It is important to note that both TÜBİTAK and METU are also core partners of the National Competence Centre (NCC) Türkiye, which further strengthened the collaborative framework of this project.

HPC experts from METU, in collaboration with infrastructure experts from the HPC centre, implemented an alternative computational route for Alti Dynamics and Nanografi. This approach enabled the modelling of composites using classical molecular dynamics to identify the most promising candidates prior to the synthesis stage. Together with the industrial partners, the team designed a workflow to support the challenging composite-building stage and subsequent analysis, helping to significantly shorten the trial-and-error phases of the manufacturing process.

Through this project, the industrial partners were able to optimise key parameters—such as constituent type and ratio in epoxy–GO nanocomposites—based on theoretical studies performed by the HPC partners. The state-of-the-art in graphene–epoxy composites with enhanced properties was advanced by systematically controlling factors including GO structure, degree of functionalisation, epoxy polymer structure, and cross-linking density. The experiment resulted in the optimisation of GO functional groups and their mass percentage of functionalisation, enabling maximised physical and mechanical properties in epoxy–GO nanocomposites. Crucially, parameters for a more homogeneous and repeatable material manufacturing process were identified, representing a critical outcome for the companies involved.

 

Business Benefits

Thanks to this experiment, Alti Dynamics is now using HPC-based simulation results to produce high-quality epoxy–graphene nanocomposite materials for a variety of advanced aerospace applications. This approach has reduced development time by up to 15% and costs by up to 20%, thereby increasing competitiveness. The simulations provided optimised parameters for large-scale production and commercialisation, enabling the delivery of improved composites in less time and with greater accuracy. By shifting to a simulation-driven workflow, the companies anticipate reducing testing material waste by 75% and raw material consumption by 30%, significantly lowering the impact of trial-and-error experimentation. These new HPC-enabled capabilities provide Alti Dynamics with a competitive edge and an expected increase in revenue.

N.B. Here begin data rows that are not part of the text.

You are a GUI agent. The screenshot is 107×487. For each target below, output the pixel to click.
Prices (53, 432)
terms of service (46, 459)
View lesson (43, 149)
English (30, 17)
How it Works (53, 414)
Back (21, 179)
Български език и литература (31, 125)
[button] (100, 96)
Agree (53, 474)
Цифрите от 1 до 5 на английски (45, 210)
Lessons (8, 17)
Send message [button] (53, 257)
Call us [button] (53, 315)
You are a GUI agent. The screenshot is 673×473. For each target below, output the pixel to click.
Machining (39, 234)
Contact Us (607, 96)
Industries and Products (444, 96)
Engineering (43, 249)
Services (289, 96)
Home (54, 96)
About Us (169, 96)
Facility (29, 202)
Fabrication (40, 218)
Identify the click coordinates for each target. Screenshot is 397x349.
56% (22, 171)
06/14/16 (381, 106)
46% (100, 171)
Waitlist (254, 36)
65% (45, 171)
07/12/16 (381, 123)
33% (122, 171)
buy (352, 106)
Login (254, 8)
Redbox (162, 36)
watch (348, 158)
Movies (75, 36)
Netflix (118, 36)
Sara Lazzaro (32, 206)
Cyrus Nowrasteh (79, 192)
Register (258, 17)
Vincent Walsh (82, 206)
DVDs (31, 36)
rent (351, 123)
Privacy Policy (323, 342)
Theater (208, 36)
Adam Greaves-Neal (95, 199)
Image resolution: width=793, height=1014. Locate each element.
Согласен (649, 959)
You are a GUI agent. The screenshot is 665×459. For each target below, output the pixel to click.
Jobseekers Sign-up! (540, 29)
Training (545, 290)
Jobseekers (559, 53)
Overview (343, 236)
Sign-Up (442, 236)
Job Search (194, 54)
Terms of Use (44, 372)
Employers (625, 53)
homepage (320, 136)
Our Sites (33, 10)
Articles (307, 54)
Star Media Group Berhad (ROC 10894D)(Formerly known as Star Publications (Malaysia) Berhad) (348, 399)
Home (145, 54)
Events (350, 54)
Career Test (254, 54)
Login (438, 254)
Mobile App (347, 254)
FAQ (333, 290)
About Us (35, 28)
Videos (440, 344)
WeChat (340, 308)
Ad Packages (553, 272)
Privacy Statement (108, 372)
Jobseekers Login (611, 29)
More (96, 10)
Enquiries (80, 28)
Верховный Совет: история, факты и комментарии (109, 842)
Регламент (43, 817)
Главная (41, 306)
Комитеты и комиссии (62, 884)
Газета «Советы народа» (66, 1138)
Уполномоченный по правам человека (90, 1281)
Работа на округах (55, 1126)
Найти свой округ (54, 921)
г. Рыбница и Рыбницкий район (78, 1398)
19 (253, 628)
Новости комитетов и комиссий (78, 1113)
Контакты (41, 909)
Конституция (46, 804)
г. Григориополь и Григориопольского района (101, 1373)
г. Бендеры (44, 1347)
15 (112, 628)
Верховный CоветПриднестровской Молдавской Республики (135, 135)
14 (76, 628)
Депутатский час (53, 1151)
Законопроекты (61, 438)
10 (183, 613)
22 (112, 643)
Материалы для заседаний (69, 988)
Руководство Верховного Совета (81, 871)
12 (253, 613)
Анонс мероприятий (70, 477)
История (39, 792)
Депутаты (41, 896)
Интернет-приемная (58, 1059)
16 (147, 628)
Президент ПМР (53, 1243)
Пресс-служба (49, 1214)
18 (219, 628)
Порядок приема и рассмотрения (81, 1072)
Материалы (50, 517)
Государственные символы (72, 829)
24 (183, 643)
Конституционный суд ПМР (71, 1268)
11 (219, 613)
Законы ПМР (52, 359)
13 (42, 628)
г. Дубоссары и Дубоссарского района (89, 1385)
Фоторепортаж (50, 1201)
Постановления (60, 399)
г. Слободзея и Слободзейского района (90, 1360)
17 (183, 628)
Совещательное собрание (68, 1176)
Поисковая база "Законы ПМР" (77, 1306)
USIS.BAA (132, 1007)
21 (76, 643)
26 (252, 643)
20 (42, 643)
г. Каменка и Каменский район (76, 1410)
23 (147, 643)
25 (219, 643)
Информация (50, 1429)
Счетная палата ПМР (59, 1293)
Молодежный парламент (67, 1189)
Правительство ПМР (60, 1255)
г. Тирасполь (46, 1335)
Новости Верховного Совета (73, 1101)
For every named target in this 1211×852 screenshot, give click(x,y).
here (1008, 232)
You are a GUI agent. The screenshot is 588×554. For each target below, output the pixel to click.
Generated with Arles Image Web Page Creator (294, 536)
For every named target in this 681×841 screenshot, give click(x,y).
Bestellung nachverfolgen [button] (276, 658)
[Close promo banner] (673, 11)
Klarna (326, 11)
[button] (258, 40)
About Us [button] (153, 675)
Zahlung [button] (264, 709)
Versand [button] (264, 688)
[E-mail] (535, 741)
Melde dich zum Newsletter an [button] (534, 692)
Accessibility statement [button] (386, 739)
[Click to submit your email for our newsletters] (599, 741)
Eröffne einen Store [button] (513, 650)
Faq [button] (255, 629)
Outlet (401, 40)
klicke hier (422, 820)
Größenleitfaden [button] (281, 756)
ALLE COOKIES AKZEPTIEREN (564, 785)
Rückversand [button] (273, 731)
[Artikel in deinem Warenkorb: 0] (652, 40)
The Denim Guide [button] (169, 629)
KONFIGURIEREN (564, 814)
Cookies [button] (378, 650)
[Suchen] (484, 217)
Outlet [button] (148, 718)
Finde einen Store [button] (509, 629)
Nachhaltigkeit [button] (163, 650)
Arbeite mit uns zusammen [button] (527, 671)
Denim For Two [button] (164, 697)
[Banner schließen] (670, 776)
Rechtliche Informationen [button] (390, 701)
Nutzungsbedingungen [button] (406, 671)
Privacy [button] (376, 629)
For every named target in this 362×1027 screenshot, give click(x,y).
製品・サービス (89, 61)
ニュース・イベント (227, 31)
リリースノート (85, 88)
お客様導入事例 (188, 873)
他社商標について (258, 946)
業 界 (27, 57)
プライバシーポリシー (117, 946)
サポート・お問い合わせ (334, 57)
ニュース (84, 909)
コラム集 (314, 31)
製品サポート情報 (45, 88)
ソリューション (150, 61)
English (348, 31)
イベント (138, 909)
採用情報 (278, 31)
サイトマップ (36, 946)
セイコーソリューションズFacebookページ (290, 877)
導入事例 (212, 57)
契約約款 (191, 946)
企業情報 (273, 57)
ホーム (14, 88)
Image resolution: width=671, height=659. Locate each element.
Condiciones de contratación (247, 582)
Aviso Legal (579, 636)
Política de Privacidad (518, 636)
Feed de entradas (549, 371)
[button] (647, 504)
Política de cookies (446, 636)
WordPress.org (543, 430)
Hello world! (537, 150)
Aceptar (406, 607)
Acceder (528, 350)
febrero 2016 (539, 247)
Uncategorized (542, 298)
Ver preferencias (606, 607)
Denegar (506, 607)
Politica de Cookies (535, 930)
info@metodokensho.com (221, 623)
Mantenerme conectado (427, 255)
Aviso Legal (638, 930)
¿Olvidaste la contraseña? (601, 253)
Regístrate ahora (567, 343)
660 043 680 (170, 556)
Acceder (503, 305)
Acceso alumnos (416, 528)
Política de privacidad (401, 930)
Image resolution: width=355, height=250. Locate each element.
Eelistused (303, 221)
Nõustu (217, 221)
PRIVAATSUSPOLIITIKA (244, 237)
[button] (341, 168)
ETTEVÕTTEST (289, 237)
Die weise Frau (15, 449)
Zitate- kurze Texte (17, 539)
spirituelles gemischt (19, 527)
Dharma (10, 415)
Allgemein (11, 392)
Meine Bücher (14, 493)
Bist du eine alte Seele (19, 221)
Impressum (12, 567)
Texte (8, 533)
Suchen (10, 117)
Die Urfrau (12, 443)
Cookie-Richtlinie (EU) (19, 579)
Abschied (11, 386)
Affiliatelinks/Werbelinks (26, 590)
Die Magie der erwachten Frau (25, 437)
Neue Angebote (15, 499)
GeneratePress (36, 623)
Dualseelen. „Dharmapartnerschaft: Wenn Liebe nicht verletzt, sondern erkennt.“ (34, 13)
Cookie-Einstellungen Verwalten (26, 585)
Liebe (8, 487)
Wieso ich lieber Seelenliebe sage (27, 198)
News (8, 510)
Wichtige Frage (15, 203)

Nanografi will also benefit substantially: the company will be able to sell significantly more raw graphene products to customers, particularly in the automotive and aerospace sectors, due to the optimisations achieved through Alti Dynamics’ performance testing studies combined with HPC simulations. This represents a highly profitable advancement for both companies. Furthermore, the successful commercialisation of the project outcomes will strengthen graphene’s position in the composites market as a high-performance, weight-reducing additive.

The companies also gained valuable experience in engaging with HPC solutions for nanocomposites, building new technical capabilities that have led to novel product development. Active utilisation of HPC enhanced the firms’ knowledge base, while the acquisition of new skills during the experiment enabled Alti Dynamics to reduce development times for new nanocomposites and position itself for entry into new market sectors.

The experiment successfully combined technical achievements with tangible commercial benefits for all participants in the value chain, from the industrial user to the HPC centre. The HPC centre proved to be an essential resource for understanding complex material interactions and translating this knowledge into practical applications.

METU made a significant contribution to the project, leveraging its academic expertise to define the crucial link between advanced materials science and molecular-level HPC simulations. In parallel, NCC Türkiye demonstrated its strong commitment to supporting high-tech innovation by providing technical guidance and coordination.

Together, these efforts generated substantial technical and commercial benefits across the consortium, reinforcing the value of close collaboration between industry, academia, and HPC centres.

 

Addressing technical challenges, unexpected roadblocks in simulation, model tuning, or data handling 

This experiment demonstrated the value of HPC calculations for understanding complex material interactions and positioned the HPC Centre as a critical resource for advanced materials research and development. Four partners worked together across different sectors to develop optimized composite recipes with enhanced properties, including higher strength and reduced weight. Molecular dynamics (MD) simulations via HPC were conducted to optimise parameters for epoxy/Gr-GO nanocomposites for these next-generation formulations.

At the start of the project, both METU and TRUBA had limited understanding of industrial synthesis and production processes, while Nanografi and Alti Dynamics had little experience with HPC-based MD simulations. Although METU has a long history of industrial collaborations, integrating an HPC centre into this type of partnership was a first for the university. Similarly, it was the first time that the companies collaborated directly with an HPC centre alongside their usual university and industry partners.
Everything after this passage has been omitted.